Raspberry Amaretti

Spurred on from the success of the Matcha Amaretti, (Click here for Matcha Amaretti post) I decided to find that raspberry powder I bought on impulse and then neglected in the back of the cupboard and inject some life into it. The results could not have been better.  I know raspberry is not a traditional flavour, but the raspberry really popped whilst the texture remains true to a traditional amaretti. As mentioned previously, cook 25 minutes for a slightly harder outside and soft chewy middle or 20 minutes for a soft amaretti.
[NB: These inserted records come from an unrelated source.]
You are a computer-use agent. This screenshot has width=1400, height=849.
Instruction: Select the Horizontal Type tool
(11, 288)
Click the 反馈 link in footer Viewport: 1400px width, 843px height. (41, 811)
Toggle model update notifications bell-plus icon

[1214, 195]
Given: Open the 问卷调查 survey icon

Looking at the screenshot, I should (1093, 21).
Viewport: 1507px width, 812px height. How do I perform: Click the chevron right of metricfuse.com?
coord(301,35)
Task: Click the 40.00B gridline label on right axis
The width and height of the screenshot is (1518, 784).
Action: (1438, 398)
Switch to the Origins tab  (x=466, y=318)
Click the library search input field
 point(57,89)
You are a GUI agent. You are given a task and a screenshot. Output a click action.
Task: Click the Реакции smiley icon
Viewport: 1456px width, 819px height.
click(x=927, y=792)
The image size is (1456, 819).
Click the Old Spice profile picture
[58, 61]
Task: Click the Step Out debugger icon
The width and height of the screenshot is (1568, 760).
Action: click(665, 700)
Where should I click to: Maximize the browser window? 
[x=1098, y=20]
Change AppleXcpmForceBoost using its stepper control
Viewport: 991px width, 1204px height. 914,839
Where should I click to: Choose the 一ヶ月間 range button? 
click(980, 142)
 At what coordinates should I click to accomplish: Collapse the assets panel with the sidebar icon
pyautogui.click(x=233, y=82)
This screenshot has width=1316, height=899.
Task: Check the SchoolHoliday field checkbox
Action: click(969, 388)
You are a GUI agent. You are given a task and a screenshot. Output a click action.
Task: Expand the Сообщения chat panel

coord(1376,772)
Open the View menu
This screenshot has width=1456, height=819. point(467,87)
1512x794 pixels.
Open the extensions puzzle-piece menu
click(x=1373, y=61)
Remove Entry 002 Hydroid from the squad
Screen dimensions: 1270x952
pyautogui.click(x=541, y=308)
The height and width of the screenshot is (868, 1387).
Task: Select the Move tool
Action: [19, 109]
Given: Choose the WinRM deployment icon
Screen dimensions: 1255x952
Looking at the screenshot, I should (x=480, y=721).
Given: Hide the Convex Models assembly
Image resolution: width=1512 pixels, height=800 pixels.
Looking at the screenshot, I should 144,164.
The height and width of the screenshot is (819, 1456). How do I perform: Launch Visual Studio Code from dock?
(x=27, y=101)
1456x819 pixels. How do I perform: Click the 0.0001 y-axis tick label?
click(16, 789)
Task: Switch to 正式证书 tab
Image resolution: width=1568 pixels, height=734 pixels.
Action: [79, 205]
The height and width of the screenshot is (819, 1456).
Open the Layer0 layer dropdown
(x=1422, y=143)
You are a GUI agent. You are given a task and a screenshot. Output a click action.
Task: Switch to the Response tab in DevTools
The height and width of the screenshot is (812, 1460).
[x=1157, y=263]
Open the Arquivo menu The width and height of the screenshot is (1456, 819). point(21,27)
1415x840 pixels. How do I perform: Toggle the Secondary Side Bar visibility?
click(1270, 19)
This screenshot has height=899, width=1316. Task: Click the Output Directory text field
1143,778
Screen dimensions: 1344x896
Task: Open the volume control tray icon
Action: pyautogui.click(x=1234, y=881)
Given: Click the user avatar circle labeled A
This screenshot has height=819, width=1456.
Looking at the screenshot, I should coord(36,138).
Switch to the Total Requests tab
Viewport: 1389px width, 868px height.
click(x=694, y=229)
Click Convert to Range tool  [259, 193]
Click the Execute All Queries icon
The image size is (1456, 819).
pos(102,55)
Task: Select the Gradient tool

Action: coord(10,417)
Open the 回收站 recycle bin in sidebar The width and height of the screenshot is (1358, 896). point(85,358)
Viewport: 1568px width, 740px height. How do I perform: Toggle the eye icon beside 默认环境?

The recipe comes from: https://www.loveandoliveoil.com/2018/12/raspberry-amaretti-cookies.html


200g almond flour or very finely ground almonds, sifted

200g granulated sugar (I used 150g)

25g freeze dried raspberry powder

Few drops of red food colouring

pinch salt

2 large egg whites (about 60g)

1/4 teaspoon lemon juice

1/2 teaspoon almond extract

icing sugar to dust


  1. Preheat oven to 150 degrees C. Line a baking tray with baking paper or a silicone baking mat.
  2. In a large bowl, whisk together almond flour, sugar, raspberry powder and salt until evenly incorporated.
  3. In a mixing bowl or the bowl of a stand mixer fitted with the whisk attachment, whisk egg whites, food colouring and lemon juice until they hold soft peaks.
  4. Add beaten egg whites and almond extract to dry ingredients and stir until mixture forms a soft, sticky dough.
  5. Lightly dust your hands with icing sugar. Portion the dough into 1-inch balls. Roll into a smooth ball, then roll in icing sugar. Arrange on the lined baking tray, leaving 1 inch of space between balls.
  6. Bake for 25 minutes until tops are cracked and bottoms are just barely golden. If you prefer softer amaretti bake for 18-20 minutes. Remove from oven; let cool a few minutes, then transfer to wire racks to cool completely.